EXERCISE — Please go line by line through the material and copy each one containing the word "total".

###

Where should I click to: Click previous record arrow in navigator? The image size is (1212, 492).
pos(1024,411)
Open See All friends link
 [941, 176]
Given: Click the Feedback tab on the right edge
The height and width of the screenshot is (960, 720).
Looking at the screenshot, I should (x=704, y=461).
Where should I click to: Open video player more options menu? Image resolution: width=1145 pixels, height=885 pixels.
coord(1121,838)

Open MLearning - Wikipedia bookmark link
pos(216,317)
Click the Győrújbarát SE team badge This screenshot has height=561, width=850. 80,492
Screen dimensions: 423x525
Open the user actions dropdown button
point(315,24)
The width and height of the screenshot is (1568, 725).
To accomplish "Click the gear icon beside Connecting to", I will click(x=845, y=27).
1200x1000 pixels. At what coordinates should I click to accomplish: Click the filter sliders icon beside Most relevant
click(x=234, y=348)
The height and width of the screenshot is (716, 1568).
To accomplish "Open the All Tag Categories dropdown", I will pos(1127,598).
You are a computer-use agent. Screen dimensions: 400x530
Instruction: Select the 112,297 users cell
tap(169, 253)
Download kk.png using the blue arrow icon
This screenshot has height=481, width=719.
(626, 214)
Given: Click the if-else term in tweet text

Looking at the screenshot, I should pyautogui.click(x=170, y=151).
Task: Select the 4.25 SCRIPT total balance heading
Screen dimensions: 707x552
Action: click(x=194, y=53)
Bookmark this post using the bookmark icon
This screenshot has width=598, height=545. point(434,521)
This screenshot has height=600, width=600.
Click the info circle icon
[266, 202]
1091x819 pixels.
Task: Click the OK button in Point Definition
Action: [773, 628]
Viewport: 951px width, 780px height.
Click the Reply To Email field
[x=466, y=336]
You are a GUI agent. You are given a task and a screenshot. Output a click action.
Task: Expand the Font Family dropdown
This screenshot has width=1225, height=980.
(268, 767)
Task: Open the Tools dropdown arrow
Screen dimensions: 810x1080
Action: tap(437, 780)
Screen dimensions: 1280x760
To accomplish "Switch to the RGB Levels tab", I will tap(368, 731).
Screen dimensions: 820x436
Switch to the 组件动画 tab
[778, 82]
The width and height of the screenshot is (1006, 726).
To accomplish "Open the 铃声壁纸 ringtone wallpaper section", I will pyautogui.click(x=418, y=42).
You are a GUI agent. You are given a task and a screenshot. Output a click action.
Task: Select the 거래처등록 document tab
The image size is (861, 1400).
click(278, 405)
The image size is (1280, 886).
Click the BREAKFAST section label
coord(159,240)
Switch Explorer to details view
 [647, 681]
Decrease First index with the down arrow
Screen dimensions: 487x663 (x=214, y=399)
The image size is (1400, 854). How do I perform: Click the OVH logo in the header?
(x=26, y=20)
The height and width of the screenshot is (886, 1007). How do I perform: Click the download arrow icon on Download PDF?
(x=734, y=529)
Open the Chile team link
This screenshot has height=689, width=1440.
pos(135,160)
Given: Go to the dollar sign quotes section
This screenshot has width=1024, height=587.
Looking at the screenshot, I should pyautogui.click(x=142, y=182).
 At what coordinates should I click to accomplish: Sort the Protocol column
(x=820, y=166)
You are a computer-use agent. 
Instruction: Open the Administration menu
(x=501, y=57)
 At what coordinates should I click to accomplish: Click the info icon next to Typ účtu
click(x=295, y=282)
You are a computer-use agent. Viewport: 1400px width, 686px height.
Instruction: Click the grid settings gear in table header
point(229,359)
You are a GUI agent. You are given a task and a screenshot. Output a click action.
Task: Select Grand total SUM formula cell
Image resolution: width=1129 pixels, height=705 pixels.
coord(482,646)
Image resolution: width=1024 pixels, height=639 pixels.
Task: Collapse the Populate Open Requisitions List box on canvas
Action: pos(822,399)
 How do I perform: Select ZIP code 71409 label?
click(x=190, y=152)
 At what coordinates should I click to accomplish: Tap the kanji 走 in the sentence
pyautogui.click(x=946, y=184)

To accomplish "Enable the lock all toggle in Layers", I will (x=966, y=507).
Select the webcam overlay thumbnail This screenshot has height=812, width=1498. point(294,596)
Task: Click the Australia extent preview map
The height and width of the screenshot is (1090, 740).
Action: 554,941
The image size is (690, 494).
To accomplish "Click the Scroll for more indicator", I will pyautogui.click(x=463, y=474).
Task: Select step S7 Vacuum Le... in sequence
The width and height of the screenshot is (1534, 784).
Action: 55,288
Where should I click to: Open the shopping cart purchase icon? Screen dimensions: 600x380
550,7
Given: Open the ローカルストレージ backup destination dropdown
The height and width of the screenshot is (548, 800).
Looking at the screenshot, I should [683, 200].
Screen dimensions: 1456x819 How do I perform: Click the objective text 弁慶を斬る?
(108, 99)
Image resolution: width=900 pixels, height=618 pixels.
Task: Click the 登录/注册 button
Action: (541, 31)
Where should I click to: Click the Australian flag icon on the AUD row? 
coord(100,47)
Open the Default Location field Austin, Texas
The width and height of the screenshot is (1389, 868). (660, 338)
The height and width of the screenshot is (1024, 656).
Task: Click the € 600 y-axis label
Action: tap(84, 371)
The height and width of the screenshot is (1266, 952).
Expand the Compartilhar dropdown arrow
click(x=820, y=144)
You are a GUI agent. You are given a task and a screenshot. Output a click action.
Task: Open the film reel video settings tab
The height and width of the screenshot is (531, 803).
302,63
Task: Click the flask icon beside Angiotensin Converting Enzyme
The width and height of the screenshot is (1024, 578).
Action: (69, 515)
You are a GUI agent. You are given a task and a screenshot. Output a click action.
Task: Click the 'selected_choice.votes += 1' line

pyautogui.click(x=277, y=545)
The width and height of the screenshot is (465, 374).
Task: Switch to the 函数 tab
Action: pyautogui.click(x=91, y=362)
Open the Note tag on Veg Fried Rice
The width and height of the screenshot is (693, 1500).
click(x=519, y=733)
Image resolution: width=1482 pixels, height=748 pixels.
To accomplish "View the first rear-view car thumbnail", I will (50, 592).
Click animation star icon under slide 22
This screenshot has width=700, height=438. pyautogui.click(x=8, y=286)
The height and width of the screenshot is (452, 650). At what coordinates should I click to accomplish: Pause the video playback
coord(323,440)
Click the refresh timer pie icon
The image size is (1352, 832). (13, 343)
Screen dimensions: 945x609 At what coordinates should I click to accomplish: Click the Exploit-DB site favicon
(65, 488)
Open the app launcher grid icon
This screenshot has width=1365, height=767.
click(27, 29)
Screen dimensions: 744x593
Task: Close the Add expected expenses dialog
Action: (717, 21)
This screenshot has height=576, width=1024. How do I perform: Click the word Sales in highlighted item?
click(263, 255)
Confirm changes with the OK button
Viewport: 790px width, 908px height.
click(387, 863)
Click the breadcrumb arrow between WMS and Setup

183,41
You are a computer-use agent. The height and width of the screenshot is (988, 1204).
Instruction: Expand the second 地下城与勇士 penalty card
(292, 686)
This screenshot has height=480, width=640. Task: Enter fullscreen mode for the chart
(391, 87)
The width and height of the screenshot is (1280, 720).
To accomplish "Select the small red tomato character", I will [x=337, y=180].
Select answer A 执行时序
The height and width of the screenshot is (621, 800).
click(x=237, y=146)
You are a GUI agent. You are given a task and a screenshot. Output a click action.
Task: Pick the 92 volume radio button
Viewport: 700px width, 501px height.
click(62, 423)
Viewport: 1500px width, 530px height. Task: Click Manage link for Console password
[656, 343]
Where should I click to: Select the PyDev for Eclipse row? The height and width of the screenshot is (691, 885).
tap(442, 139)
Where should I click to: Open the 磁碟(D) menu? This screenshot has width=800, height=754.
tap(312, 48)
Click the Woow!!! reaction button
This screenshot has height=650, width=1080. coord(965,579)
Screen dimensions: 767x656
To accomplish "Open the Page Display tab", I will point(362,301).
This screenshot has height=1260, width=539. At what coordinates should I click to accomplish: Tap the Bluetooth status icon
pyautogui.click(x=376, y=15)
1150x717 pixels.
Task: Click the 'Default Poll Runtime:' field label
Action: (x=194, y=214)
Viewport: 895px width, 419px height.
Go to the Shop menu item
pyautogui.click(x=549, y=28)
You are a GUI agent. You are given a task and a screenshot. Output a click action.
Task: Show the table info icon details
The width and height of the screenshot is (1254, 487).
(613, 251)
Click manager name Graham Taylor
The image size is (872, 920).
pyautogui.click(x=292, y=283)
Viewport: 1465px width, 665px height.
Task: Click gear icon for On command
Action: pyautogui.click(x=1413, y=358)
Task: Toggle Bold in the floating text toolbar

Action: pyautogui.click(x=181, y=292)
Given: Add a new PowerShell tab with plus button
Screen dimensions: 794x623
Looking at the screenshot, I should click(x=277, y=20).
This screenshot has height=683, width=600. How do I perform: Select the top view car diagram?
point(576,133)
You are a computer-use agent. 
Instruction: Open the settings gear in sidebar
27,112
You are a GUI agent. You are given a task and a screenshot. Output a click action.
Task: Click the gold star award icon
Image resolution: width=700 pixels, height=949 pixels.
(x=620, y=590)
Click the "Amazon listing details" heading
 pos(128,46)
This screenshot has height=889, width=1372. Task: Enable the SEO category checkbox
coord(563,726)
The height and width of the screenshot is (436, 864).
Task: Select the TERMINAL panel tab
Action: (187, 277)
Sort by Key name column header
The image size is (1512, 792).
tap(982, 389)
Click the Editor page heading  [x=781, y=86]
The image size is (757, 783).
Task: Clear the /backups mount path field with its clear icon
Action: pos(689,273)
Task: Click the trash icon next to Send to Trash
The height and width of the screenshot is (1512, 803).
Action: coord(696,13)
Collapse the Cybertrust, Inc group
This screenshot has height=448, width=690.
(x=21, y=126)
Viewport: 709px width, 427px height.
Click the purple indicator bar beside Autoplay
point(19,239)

###

ANSWER TO THIS TASK —
Task: Select the 4.25 SCRIPT total balance heading
Task: Select Grand total SUM formula cell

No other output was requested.